REQUIREMENT
Given the records below, pull every line with the word "phone" into the answer.

DATASET RECORDS
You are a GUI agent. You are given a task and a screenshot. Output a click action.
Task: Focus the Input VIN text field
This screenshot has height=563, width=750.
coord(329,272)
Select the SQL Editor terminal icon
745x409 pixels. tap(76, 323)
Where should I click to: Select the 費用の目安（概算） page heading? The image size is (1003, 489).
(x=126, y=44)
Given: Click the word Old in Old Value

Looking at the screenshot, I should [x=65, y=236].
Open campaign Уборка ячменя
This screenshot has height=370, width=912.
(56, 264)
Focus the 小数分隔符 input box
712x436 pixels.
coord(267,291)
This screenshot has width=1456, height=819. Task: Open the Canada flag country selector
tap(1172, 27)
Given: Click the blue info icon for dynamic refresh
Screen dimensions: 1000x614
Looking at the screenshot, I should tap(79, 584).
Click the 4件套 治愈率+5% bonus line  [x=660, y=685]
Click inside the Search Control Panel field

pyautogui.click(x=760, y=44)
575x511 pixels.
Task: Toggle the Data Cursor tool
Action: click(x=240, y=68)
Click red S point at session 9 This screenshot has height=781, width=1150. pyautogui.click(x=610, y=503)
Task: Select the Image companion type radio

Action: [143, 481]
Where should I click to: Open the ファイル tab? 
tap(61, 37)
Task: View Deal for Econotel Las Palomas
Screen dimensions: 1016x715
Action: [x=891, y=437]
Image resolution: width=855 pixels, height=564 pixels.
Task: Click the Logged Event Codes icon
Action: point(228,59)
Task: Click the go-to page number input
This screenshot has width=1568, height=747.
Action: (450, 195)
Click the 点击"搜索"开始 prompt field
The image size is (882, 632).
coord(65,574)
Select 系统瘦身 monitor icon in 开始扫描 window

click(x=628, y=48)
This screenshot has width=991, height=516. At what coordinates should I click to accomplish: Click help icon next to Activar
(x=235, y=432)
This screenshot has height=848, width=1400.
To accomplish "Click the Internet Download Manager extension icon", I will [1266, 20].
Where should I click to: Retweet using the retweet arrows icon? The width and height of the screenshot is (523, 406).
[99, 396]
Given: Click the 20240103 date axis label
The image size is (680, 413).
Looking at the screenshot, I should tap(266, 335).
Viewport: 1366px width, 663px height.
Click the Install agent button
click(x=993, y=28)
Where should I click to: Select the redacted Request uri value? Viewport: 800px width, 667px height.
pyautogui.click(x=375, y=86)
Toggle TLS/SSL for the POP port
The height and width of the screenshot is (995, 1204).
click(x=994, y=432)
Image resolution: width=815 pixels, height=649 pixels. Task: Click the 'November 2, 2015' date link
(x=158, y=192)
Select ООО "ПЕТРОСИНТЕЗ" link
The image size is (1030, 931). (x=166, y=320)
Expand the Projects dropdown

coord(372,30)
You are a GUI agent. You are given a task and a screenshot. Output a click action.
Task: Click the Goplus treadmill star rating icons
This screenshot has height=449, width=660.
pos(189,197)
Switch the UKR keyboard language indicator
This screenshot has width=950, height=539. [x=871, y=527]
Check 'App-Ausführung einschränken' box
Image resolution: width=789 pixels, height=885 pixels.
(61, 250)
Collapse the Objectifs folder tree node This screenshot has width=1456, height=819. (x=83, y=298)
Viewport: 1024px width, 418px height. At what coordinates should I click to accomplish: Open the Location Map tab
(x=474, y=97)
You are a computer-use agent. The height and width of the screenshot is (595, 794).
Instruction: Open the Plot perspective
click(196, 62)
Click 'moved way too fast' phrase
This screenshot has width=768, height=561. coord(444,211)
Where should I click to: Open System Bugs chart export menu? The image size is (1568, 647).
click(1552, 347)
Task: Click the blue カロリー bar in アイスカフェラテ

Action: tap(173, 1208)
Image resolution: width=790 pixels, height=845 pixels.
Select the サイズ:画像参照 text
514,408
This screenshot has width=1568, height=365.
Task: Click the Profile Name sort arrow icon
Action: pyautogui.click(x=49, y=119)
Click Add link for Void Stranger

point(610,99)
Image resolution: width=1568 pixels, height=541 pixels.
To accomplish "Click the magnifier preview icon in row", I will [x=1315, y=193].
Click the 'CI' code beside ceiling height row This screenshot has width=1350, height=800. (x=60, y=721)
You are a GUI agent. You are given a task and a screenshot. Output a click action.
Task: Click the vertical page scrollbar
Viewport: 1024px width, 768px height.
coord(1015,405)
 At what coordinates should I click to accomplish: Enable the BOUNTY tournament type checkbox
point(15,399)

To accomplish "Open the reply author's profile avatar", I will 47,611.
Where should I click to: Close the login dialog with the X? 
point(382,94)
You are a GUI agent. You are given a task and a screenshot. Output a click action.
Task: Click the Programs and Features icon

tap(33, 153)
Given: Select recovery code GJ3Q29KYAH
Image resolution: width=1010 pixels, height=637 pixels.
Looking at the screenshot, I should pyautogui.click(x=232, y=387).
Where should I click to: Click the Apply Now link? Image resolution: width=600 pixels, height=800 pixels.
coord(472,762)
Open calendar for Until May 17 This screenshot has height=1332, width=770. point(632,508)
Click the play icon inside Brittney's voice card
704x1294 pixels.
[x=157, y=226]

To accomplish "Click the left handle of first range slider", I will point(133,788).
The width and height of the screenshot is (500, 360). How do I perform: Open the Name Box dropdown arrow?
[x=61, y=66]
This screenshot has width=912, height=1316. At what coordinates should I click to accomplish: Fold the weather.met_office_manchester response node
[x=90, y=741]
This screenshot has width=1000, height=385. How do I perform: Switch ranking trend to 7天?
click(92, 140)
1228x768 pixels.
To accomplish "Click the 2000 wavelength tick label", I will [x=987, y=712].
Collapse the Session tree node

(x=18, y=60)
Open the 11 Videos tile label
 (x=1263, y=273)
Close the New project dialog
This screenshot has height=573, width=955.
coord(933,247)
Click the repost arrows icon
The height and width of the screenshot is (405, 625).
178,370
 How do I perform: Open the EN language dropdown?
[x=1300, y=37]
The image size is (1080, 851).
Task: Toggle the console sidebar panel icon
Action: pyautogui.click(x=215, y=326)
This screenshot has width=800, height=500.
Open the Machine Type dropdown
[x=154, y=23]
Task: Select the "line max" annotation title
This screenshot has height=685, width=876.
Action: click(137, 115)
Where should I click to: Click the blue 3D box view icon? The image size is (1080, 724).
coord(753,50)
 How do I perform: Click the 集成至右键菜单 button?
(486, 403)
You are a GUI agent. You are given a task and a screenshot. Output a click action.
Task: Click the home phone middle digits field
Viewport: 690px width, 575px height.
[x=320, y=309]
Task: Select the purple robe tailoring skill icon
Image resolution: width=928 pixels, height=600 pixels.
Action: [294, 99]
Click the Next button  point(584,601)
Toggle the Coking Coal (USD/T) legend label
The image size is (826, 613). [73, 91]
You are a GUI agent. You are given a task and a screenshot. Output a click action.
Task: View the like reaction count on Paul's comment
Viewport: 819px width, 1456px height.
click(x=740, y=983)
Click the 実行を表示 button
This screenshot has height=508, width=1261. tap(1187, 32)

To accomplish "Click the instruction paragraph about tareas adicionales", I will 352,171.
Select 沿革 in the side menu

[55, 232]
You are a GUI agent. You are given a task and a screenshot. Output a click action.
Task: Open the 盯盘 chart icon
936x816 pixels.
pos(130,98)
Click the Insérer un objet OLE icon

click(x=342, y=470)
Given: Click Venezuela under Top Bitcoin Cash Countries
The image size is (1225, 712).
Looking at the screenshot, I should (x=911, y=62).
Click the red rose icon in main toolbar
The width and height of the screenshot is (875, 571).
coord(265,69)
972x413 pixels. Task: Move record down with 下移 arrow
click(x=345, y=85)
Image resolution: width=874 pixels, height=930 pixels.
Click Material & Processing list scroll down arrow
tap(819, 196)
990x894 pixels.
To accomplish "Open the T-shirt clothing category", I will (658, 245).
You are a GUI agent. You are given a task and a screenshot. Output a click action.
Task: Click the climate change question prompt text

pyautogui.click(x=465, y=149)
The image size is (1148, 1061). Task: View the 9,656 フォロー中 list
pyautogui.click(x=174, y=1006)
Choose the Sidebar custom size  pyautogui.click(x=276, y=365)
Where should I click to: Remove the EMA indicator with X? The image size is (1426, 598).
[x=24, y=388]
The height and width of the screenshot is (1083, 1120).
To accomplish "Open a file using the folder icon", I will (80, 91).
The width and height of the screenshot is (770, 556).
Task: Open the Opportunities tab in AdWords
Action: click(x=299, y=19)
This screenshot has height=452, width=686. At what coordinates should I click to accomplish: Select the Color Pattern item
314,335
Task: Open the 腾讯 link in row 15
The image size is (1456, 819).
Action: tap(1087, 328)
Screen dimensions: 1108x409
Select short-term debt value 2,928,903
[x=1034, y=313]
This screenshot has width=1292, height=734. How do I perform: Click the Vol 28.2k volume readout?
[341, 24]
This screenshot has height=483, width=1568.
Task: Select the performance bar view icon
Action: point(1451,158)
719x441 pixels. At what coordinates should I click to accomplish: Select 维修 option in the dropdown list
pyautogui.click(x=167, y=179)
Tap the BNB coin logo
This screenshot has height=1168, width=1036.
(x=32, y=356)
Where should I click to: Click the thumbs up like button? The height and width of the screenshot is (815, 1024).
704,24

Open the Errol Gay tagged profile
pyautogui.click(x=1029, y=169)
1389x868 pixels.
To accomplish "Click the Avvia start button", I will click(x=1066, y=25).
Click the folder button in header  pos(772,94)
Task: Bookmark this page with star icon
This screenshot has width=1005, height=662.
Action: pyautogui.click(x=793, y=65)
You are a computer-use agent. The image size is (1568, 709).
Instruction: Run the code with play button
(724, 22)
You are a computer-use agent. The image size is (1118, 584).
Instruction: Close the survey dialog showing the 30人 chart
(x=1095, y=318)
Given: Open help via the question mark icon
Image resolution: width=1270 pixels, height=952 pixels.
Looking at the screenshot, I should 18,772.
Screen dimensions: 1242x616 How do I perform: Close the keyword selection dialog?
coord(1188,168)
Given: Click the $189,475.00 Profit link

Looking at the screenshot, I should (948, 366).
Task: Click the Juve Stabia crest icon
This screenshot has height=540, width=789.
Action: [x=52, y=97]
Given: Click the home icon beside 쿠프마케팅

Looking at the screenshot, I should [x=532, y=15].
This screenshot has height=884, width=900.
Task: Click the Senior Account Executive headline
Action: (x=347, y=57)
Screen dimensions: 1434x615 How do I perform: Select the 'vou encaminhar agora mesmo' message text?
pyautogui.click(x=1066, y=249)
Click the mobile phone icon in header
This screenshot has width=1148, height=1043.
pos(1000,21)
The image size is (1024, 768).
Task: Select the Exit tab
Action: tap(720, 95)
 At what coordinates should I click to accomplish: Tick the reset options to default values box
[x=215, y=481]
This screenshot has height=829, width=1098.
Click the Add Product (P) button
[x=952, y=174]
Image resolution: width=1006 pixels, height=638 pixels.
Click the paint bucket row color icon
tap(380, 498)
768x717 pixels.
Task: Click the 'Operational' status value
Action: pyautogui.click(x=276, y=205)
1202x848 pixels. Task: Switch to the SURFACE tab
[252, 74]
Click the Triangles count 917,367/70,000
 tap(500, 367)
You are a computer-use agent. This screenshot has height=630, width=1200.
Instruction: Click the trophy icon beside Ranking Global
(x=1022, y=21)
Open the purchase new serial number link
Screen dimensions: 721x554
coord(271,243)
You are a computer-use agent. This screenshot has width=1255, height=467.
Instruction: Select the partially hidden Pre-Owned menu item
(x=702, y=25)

SOLUTION TO THE EXERCISE
Task: Click the home phone middle digits field
Click the mobile phone icon in header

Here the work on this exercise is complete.